-- WORK REQUIRED --
Copy out the entries exactly, and wherever a picture appears, leave it out.

-- EXTRACTED INFORMATION --
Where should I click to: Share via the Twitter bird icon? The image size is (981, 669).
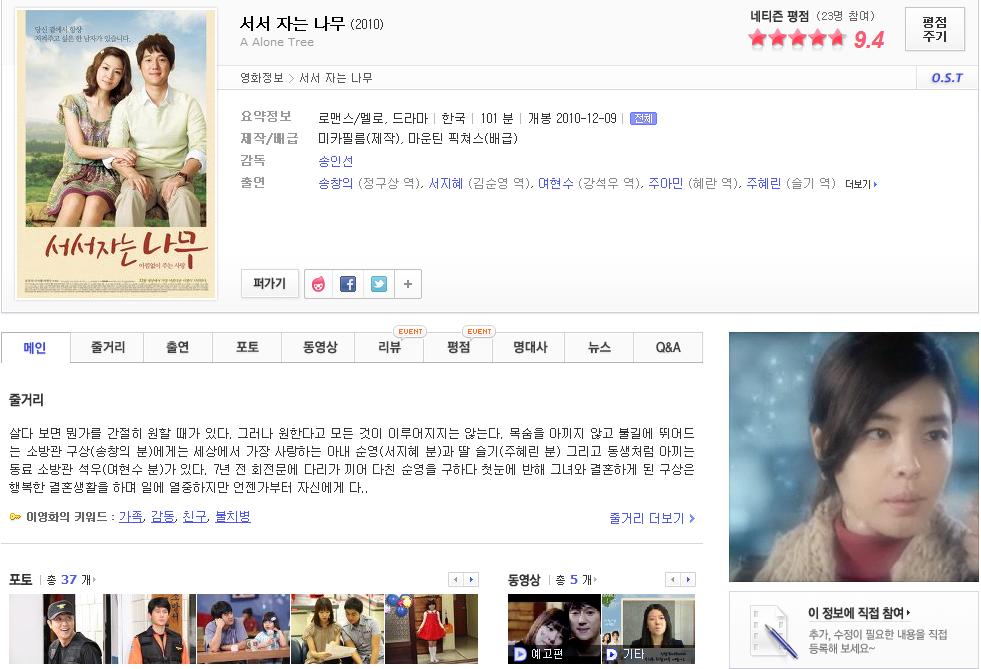tap(379, 284)
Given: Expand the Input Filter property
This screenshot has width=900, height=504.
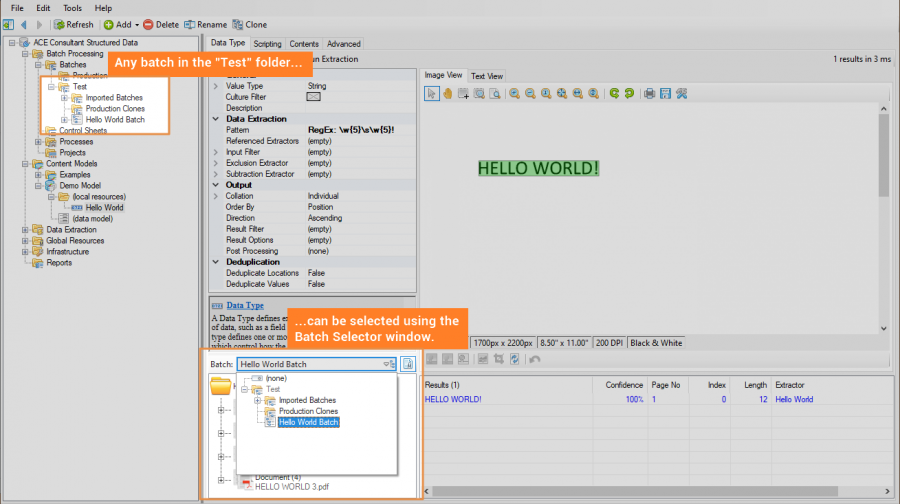Looking at the screenshot, I should point(216,152).
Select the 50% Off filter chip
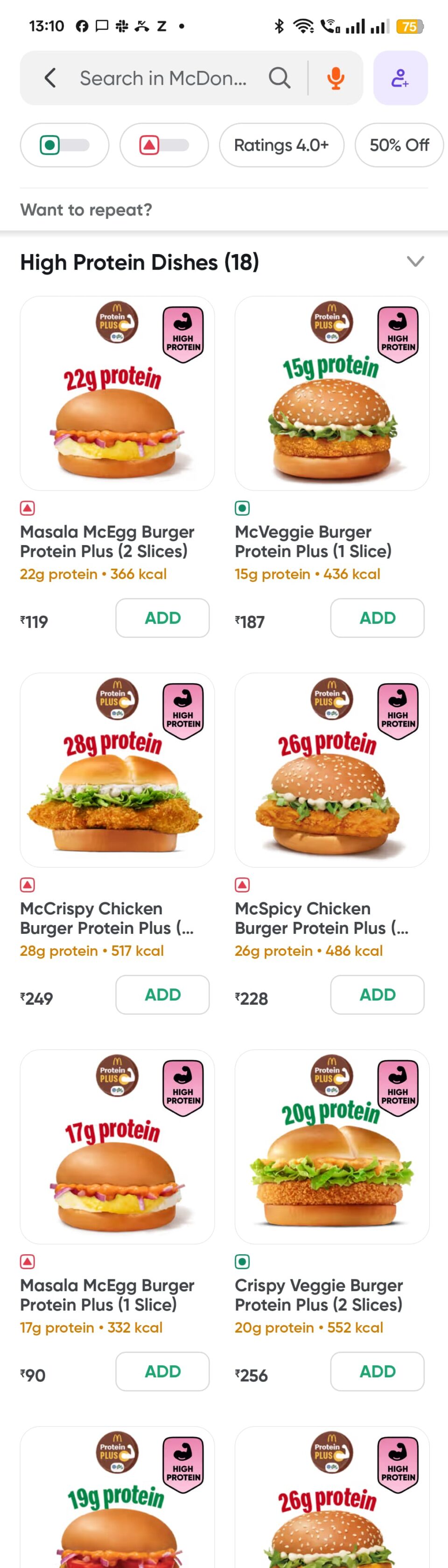This screenshot has width=448, height=1568. 399,145
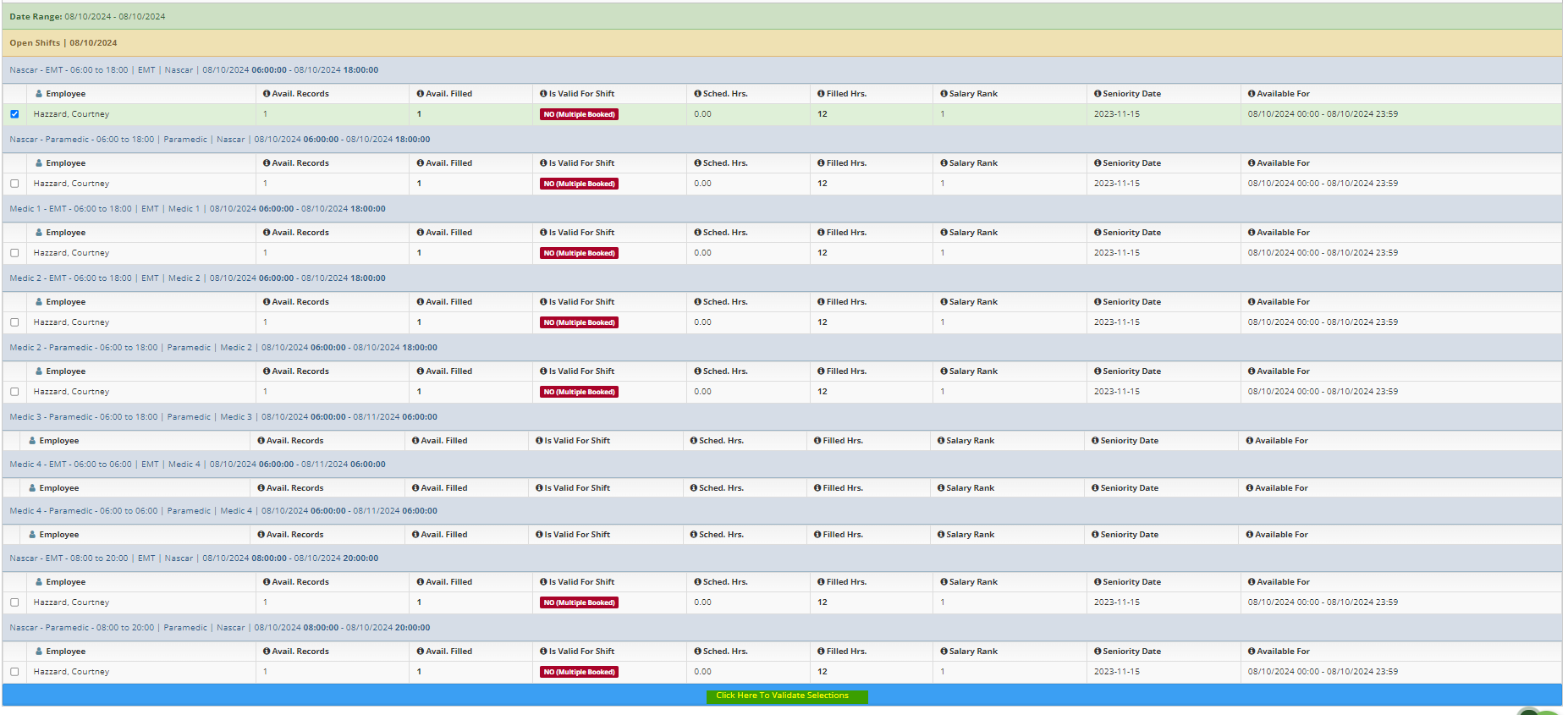Select Hazzard, Courtney checkbox for Nascar Paramedic 08:00 shift

click(14, 672)
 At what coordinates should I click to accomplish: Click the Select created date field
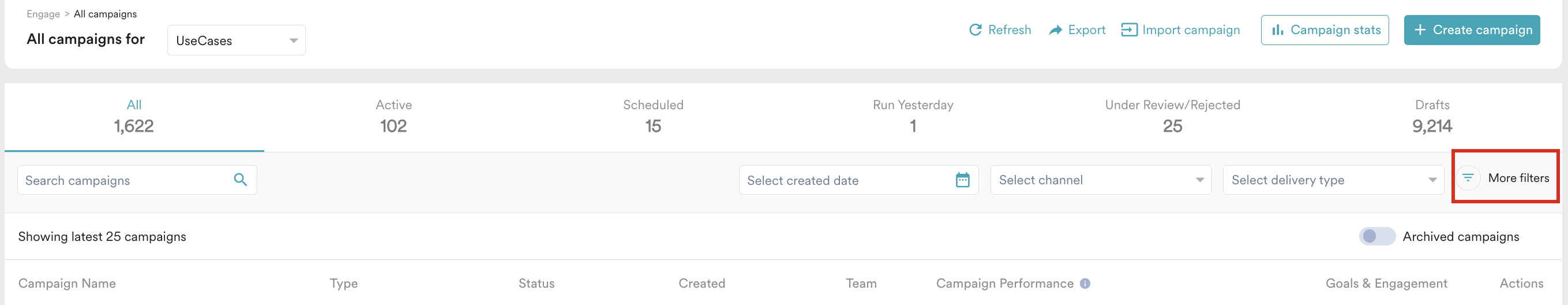[x=846, y=181]
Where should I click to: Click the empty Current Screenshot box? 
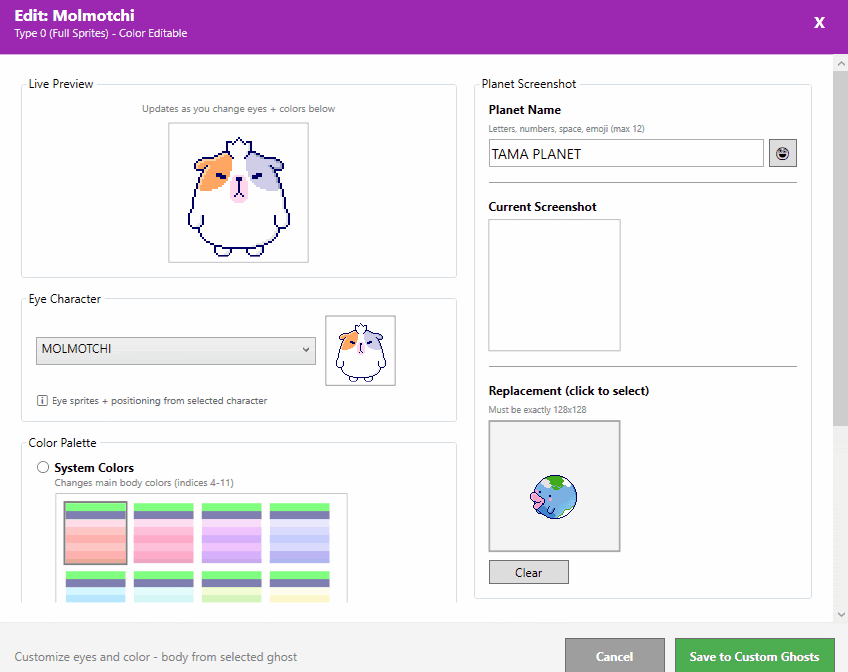(x=554, y=285)
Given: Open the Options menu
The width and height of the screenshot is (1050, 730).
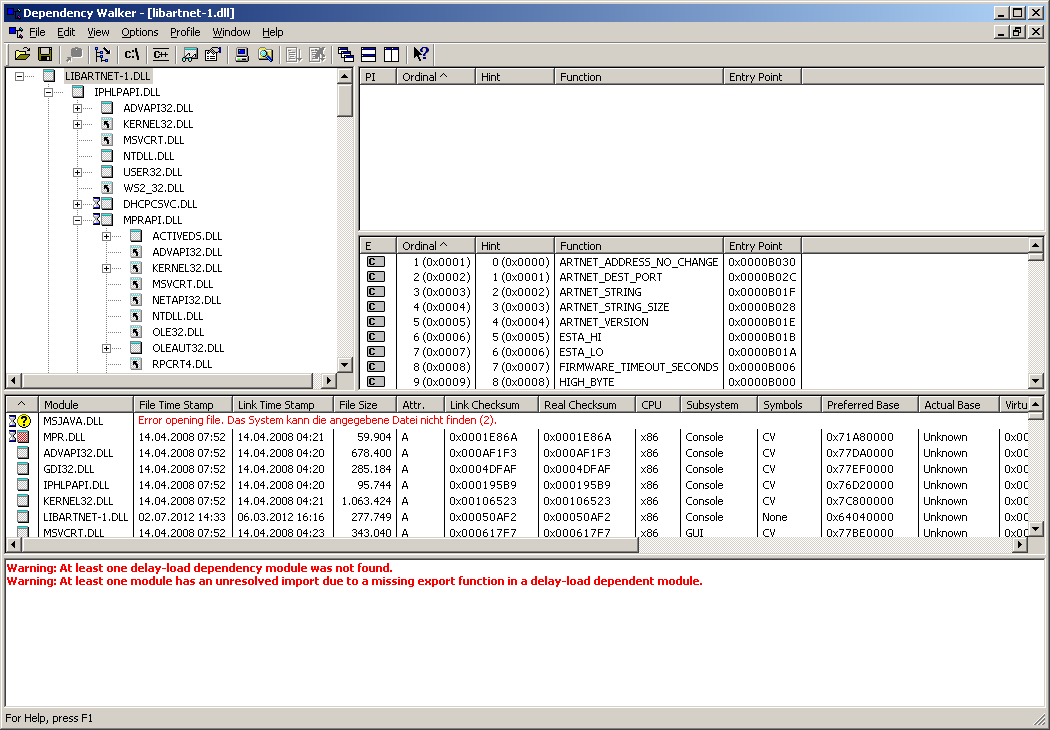Looking at the screenshot, I should (140, 32).
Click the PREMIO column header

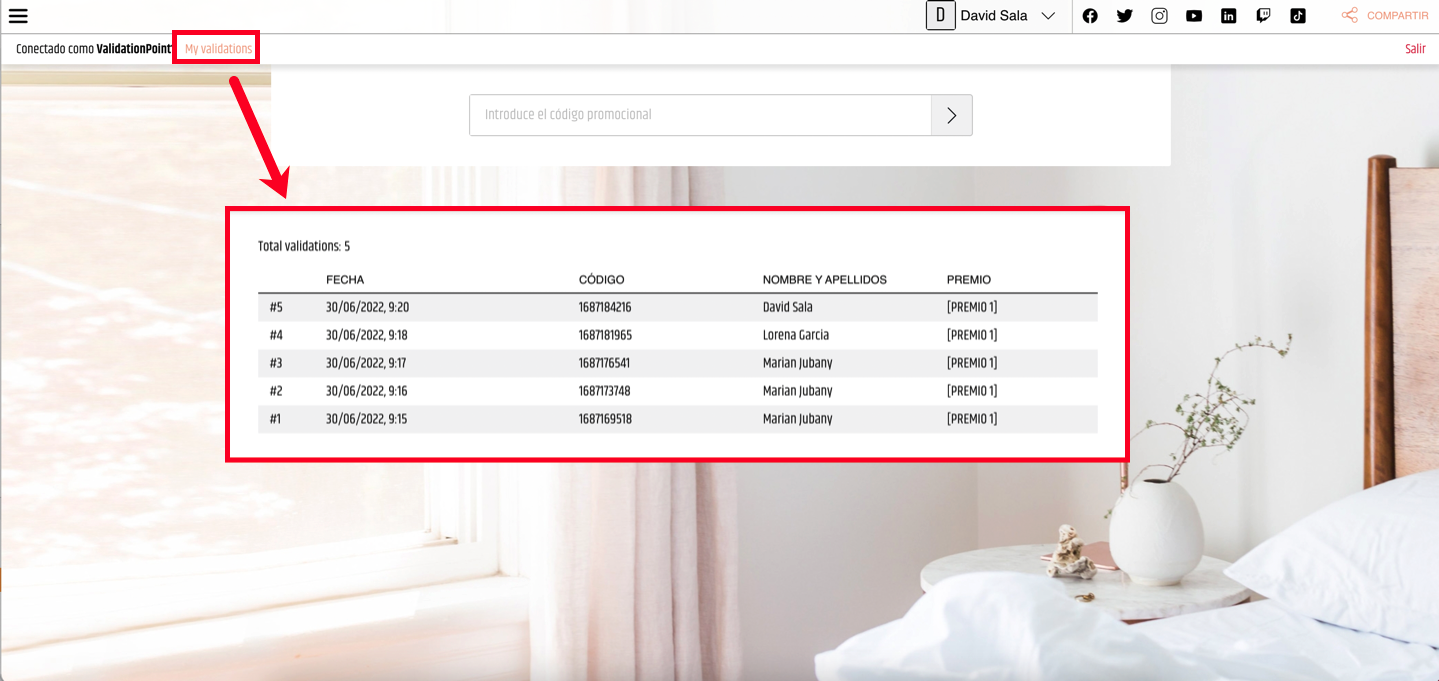tap(968, 280)
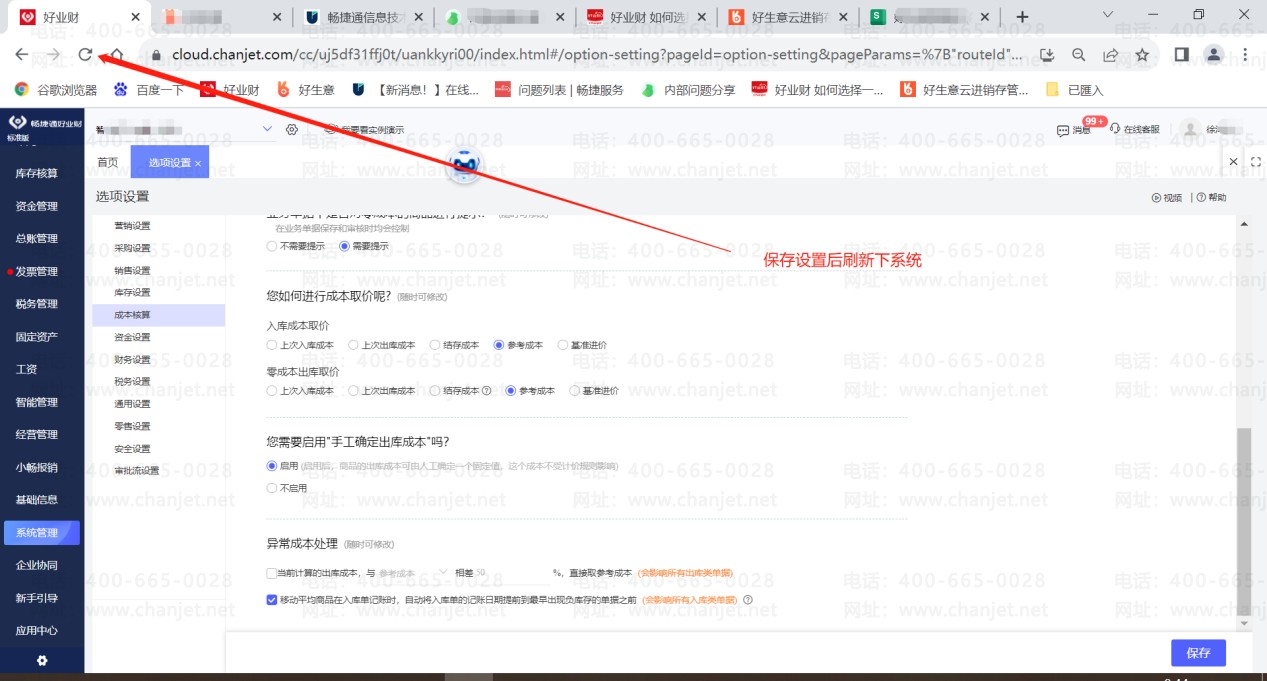Check the 当前计算的出库成本 checkbox
The height and width of the screenshot is (681, 1267).
coord(270,572)
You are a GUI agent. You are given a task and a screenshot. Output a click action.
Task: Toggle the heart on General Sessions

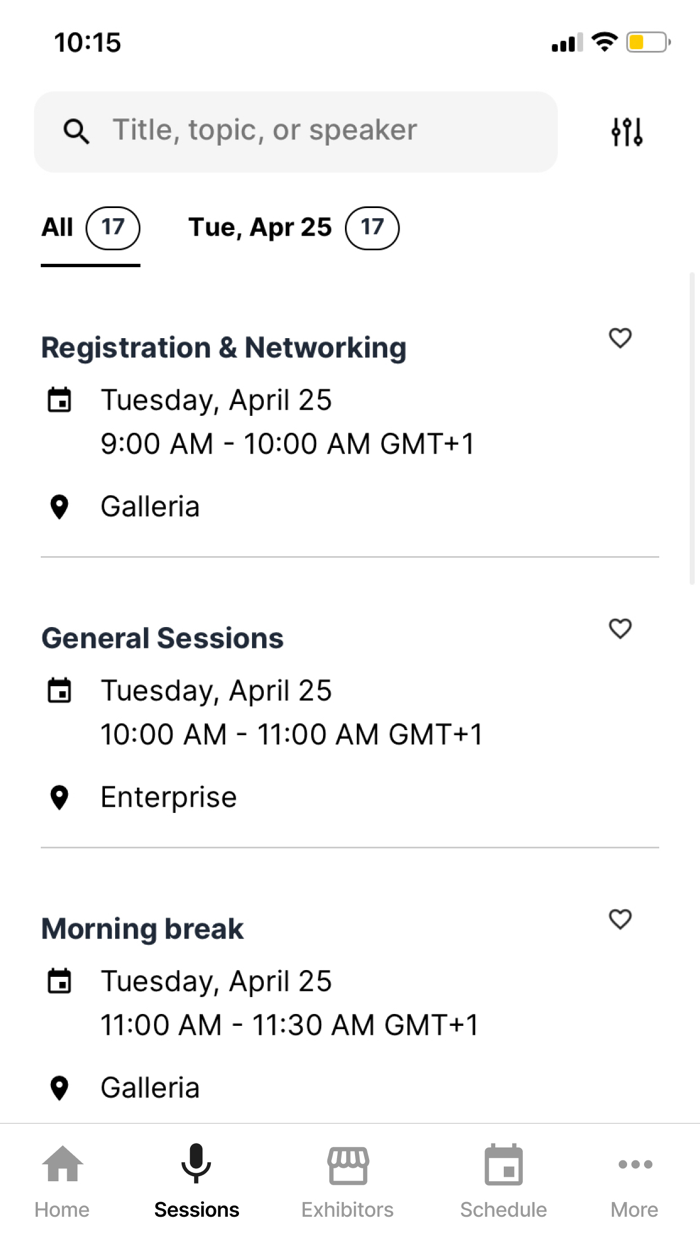pos(620,629)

-- EXPECTED ANSWER --
Where should I click to: Share via the Twitter bird icon? The image size is (981, 669).
tap(379, 284)
Given: Expand the Input Filter property
This screenshot has width=900, height=504.
Looking at the screenshot, I should point(216,152).
Select the 50% Off filter chip
This screenshot has width=448, height=1568. 399,145
Select Hazzard, Courtney checkbox for Nascar Paramedic 08:00 shift

click(14, 672)
 At what coordinates should I click to accomplish: Click the Select created date field
[x=846, y=181]
Where should I click to: Click the empty Current Screenshot box? 
(x=554, y=285)
Given: Open the Options menu
The width and height of the screenshot is (1050, 730).
Looking at the screenshot, I should (140, 32).
Click the PREMIO column header

tap(968, 280)
Check the 当前计算的出库成本 checkbox
The height and width of the screenshot is (681, 1267).
coord(270,572)
You are a GUI agent. You are given a task and a screenshot. Output a click action.
Task: Toggle the heart on General Sessions

pos(620,629)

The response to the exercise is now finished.